I am refactoring some C code and performing unit testing on the factored out parts (using Google Test). One snippet was used several times in a loop, so in order to expose it to testing I factored it out as an inline function in a header file demo.h which also includes declarations of some other non-inline functions. A simplified version is as follows:
#ifndef DEMO_H_
#define DEMO_H_
#ifdef __cplusplus
extern "C" {
#endif
inline void print_line(FILE* dest, const double * data, int length) {
    for (int s = 0; s < length; s++)
        fprintf(dest, "%lf ", data[s]);
    fprintf(dest, "\n");
}
#ifdef __cplusplus
}
#endif
#endif /* MK_H_ */
My test code
#include "gtest/gtest.h"
#include "demo.h"
#include <memory>
#include <array>
#include <fstream>
TEST (demo, print_line) {
    std::array<double,4> test_data = {0.1, 1.4, -0.05, 3.612};
    const char* testfile = "print_line_test.txt";
    {
        auto output_file = std::unique_ptr<FILE, decltype(fclose)*>{
            fopen(testfile, "w"), fclose };
        print_line(output_file.get(), test_data.data(), test_data.size());
    }
    std::ifstream input(testfile);
    double dval;
    for(const auto& v: subsequence_data) {
        input >> dval;
        EXPECT_EQ (v, dval);
    }
    EXPECT_FALSE (input >> dval) << "No further data";
}
int main(int argc, char **argv) {
  ::testing::InitGoogleTest(&argc, argv);
  return RUN_ALL_TESTS();
}
This code compiles and runs fine under MinGW g++ 4.8.1 with -std=gnu++0x. 

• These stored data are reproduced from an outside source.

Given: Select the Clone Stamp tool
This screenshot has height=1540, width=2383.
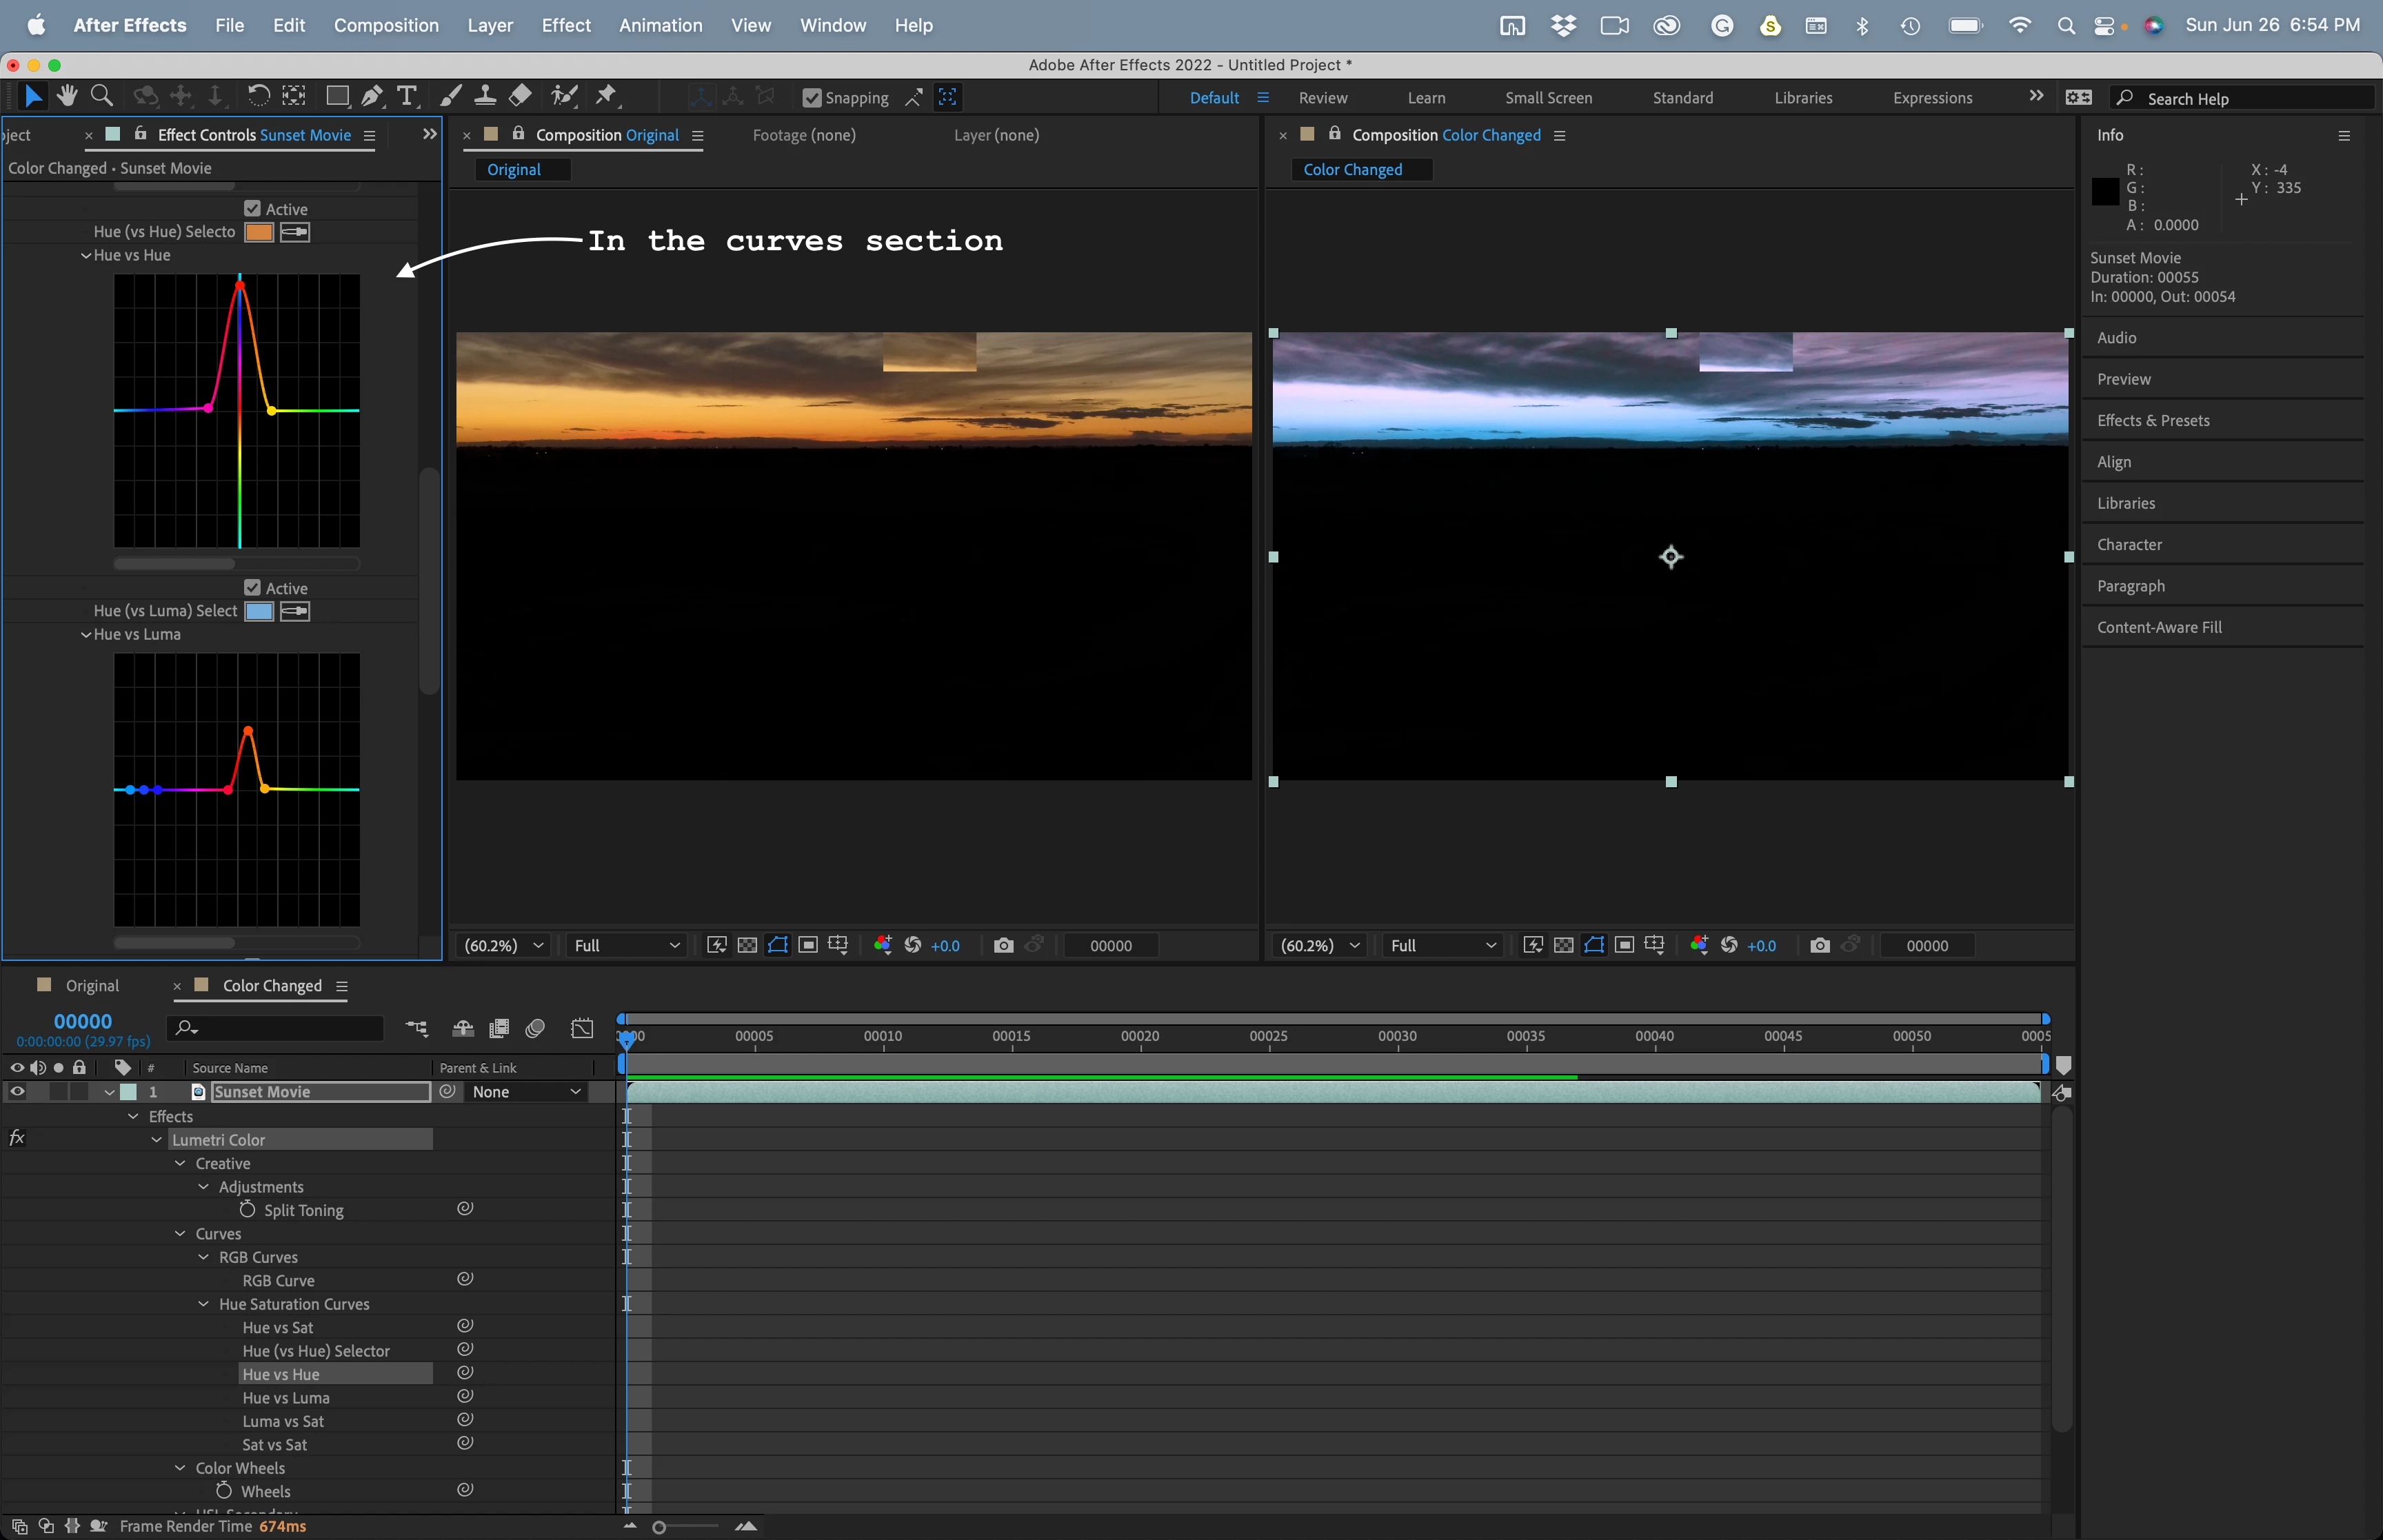Looking at the screenshot, I should [485, 96].
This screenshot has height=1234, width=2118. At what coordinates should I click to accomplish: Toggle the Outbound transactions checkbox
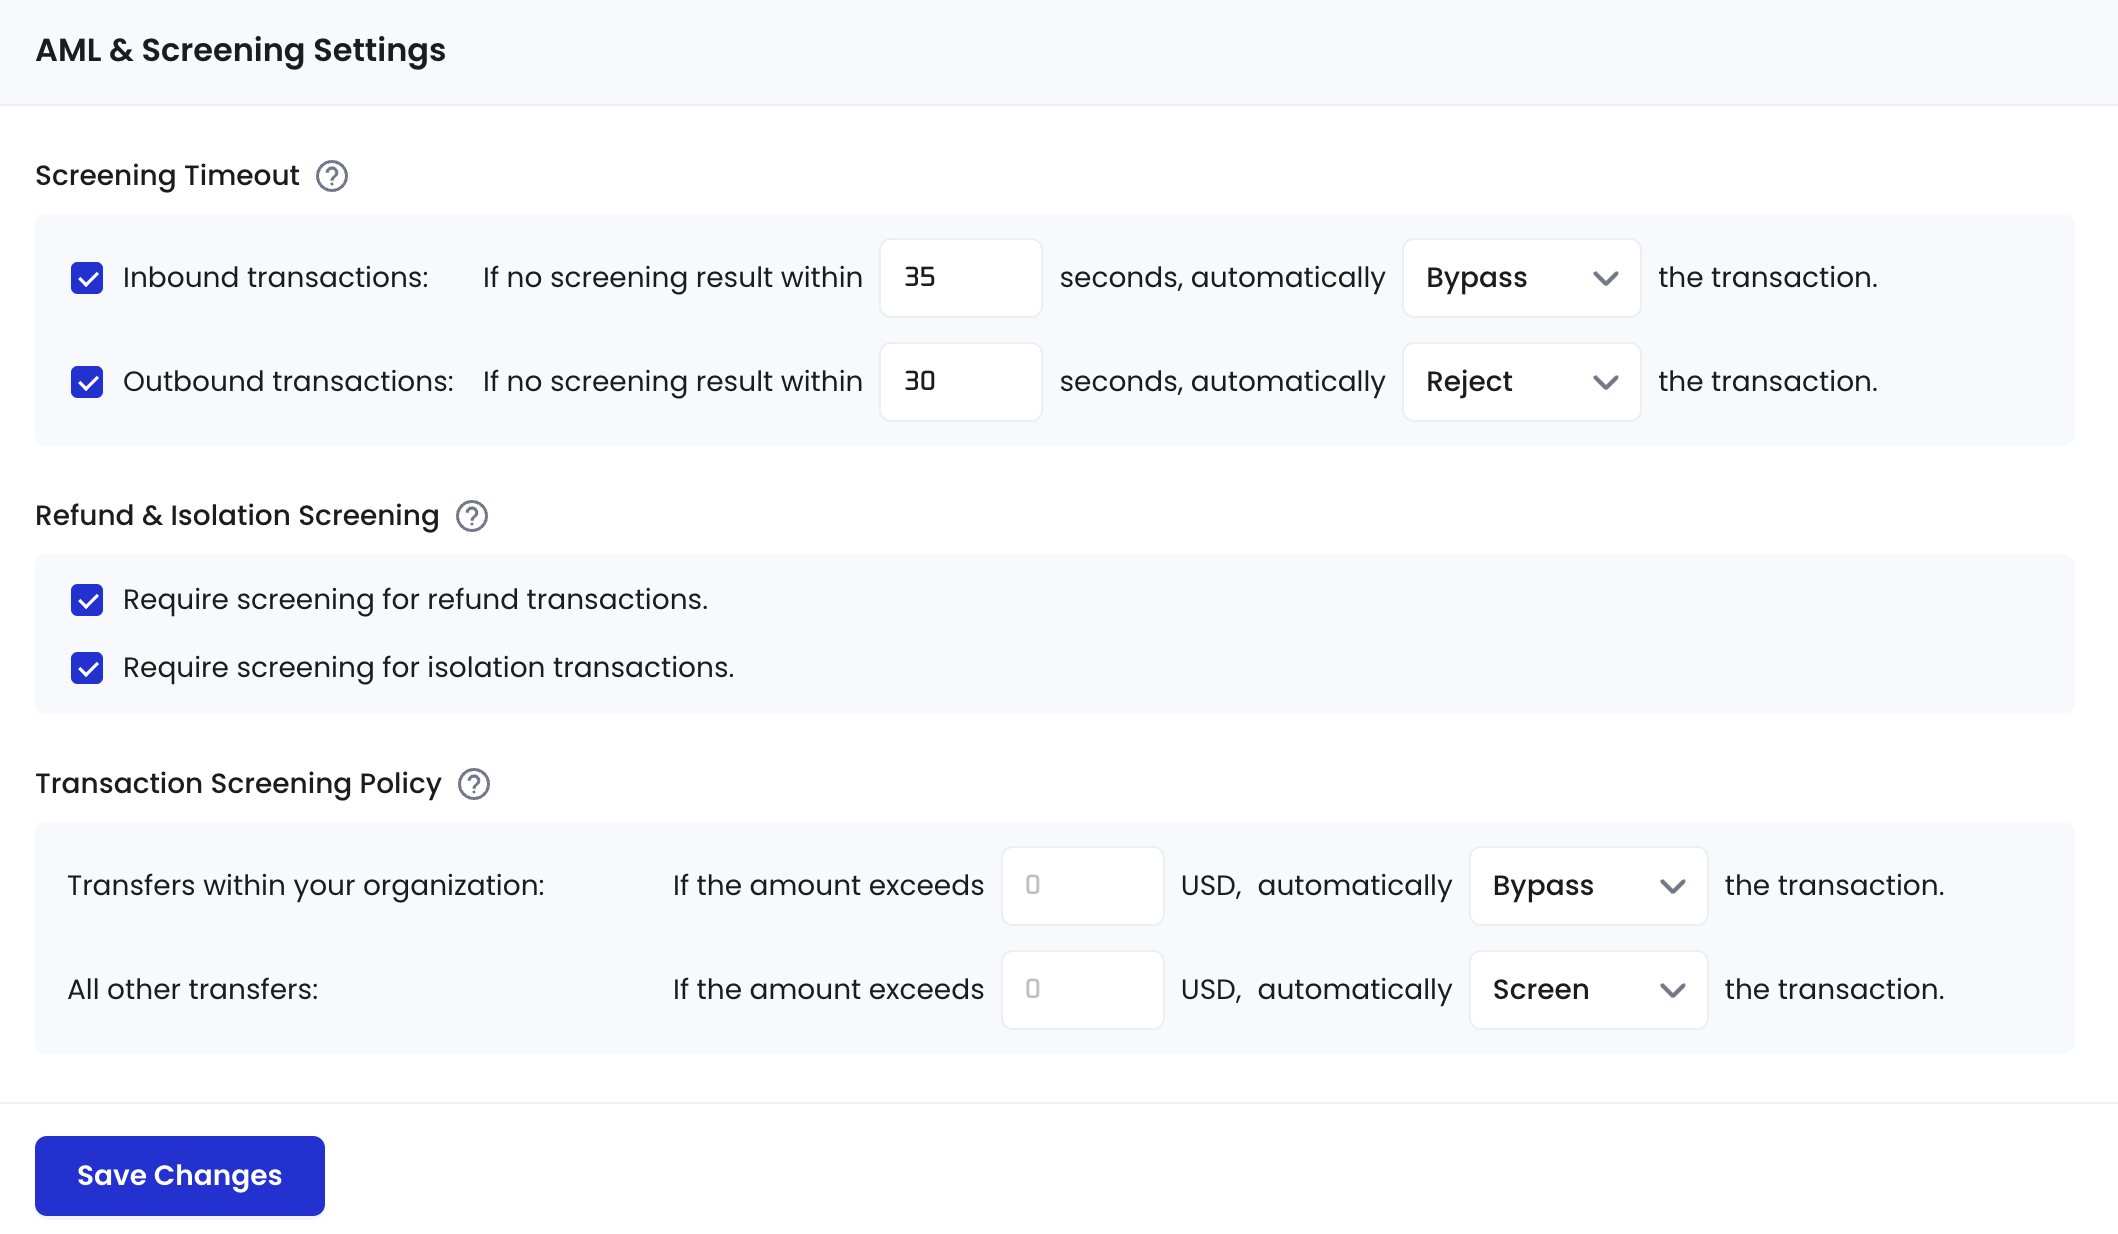tap(87, 382)
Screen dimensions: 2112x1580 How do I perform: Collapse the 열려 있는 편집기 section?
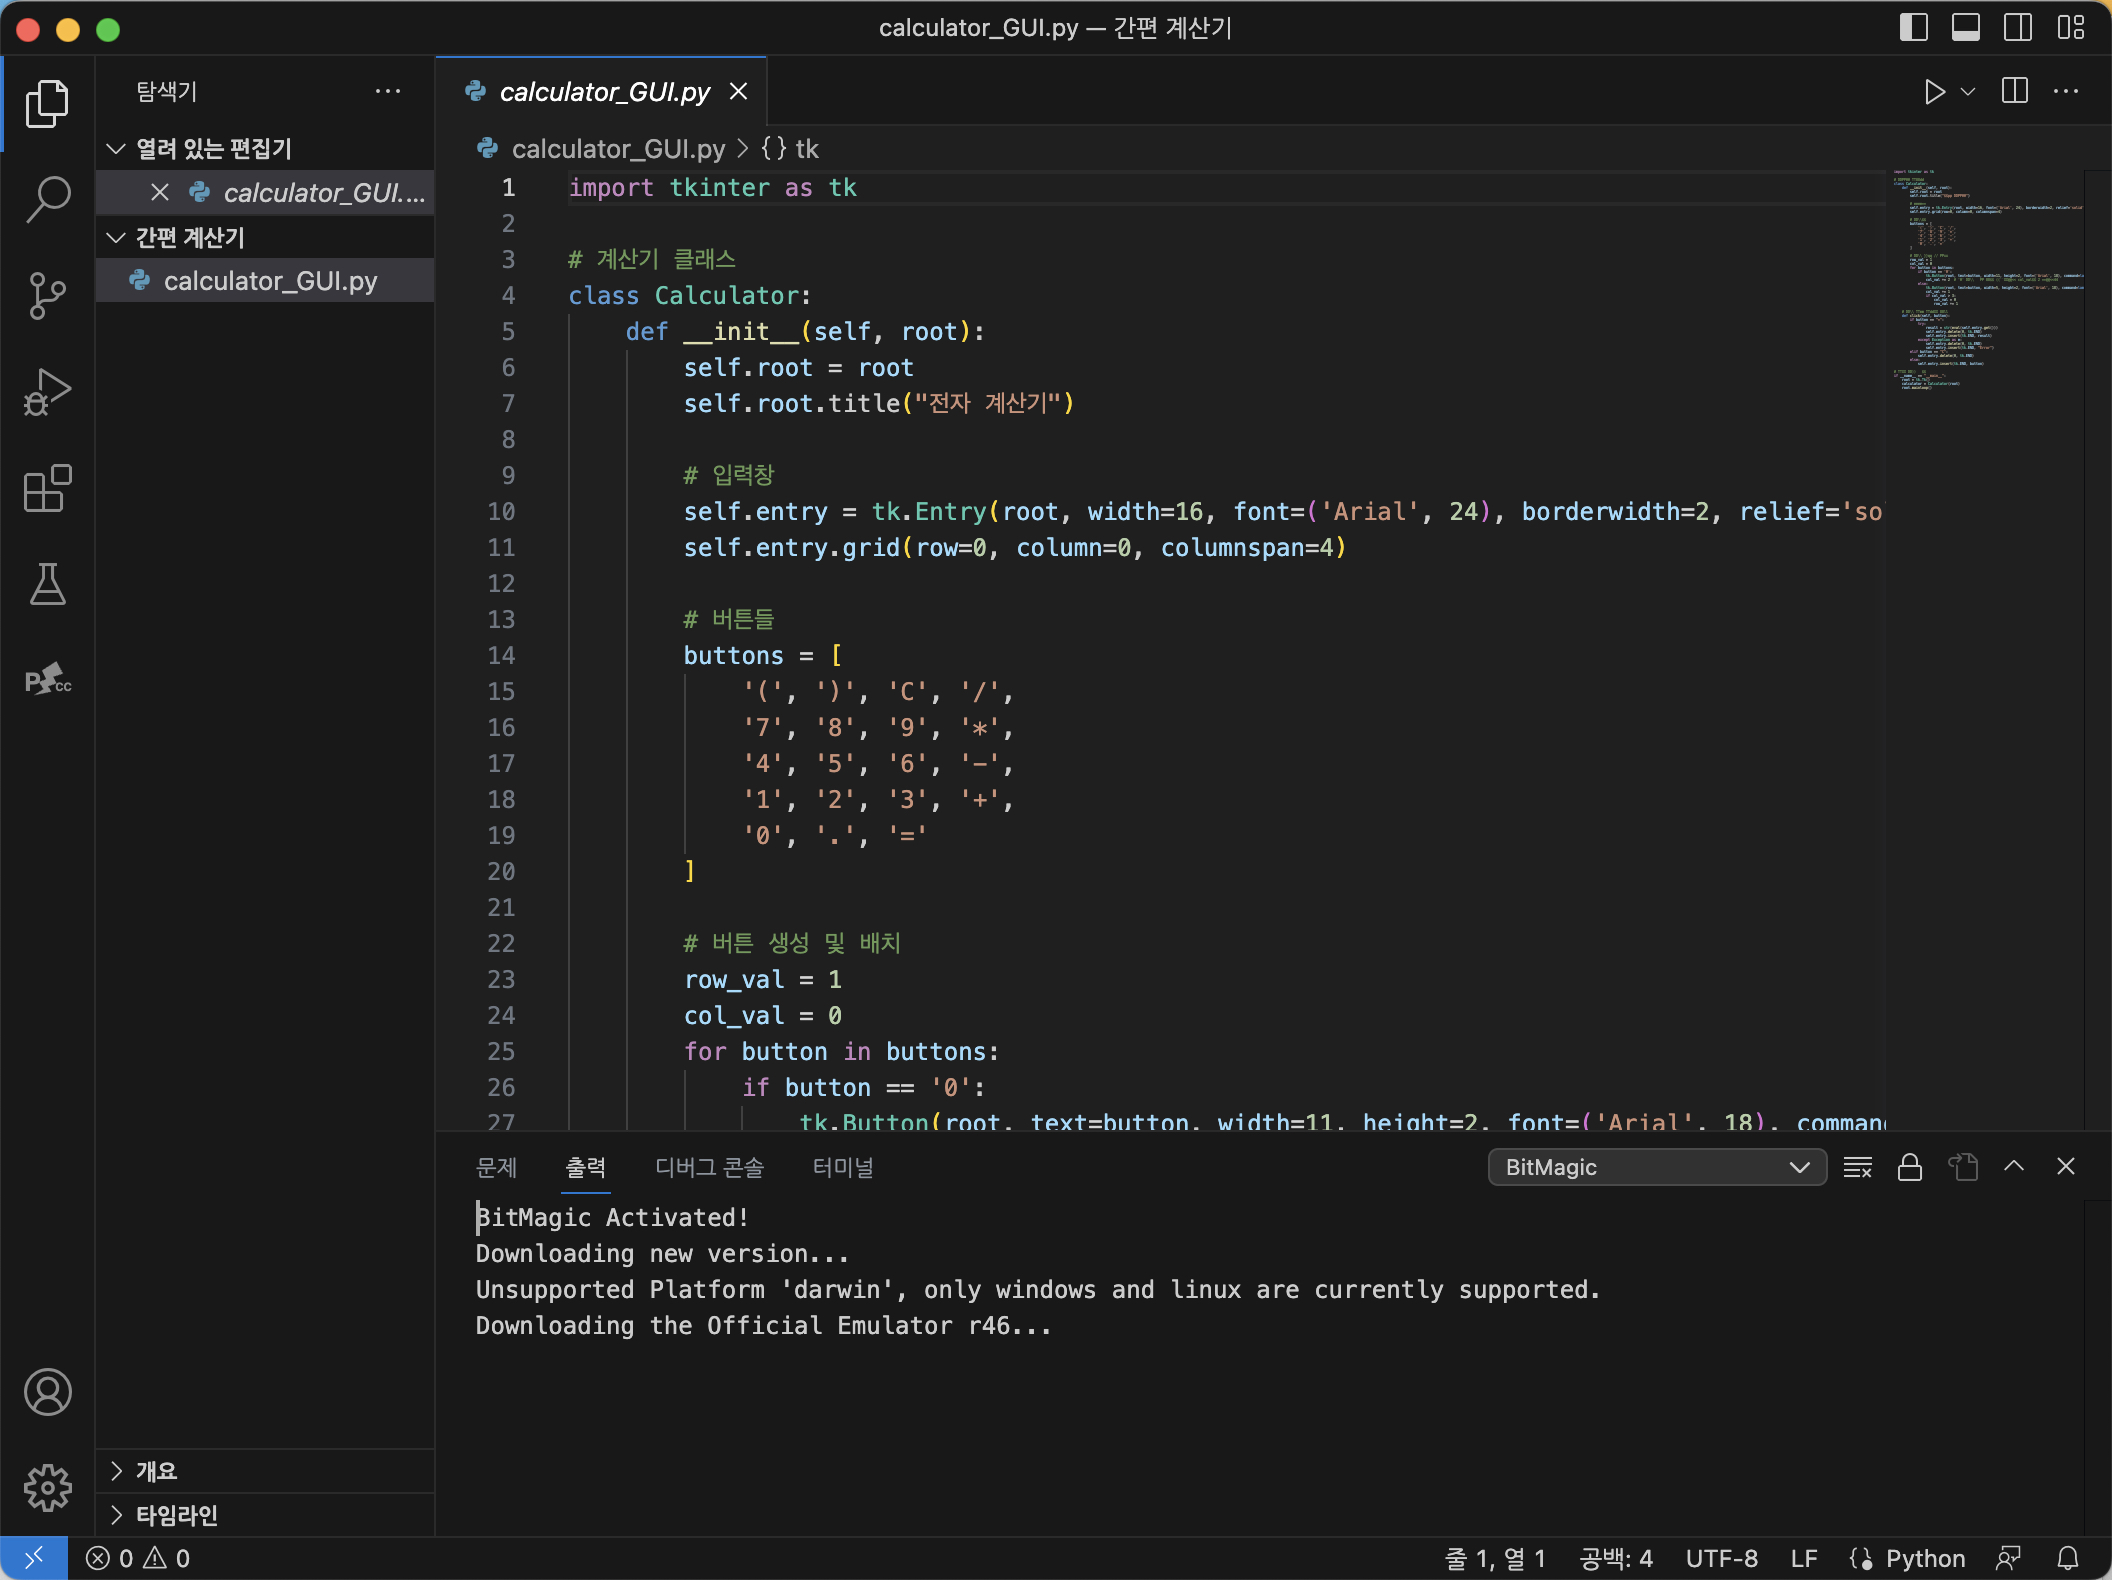[x=213, y=149]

The original C code then makes of use of this function. A simplified version would be the following:
#include "demo.h"
void process_data(const char* fname, double ** lines, int num_lines, int line_length) {
    FILE* output_file = fopen(fname, "w");
    for (int i=0; i<num_lines; ++i) {
      print_line(output_file, lines[i], line_length);
    }
}
However, when I try to compile my C code using MinGW GCC 4.8.1 with -std=c99, I get the following warning:
warning: 'fprintf' is static but used in inline function 'print_line' which is not static [enabled by default]
I also get a subsequent error, which may be related:
undefined reference to `print_line'
Changing the signature in the header to static inline void print_line ... appears to fix the problem. However, I don't like not understanding the cause of the issue. Why did the lack of static not affect the C++ test? And what did the error regarding fprintf actually mean?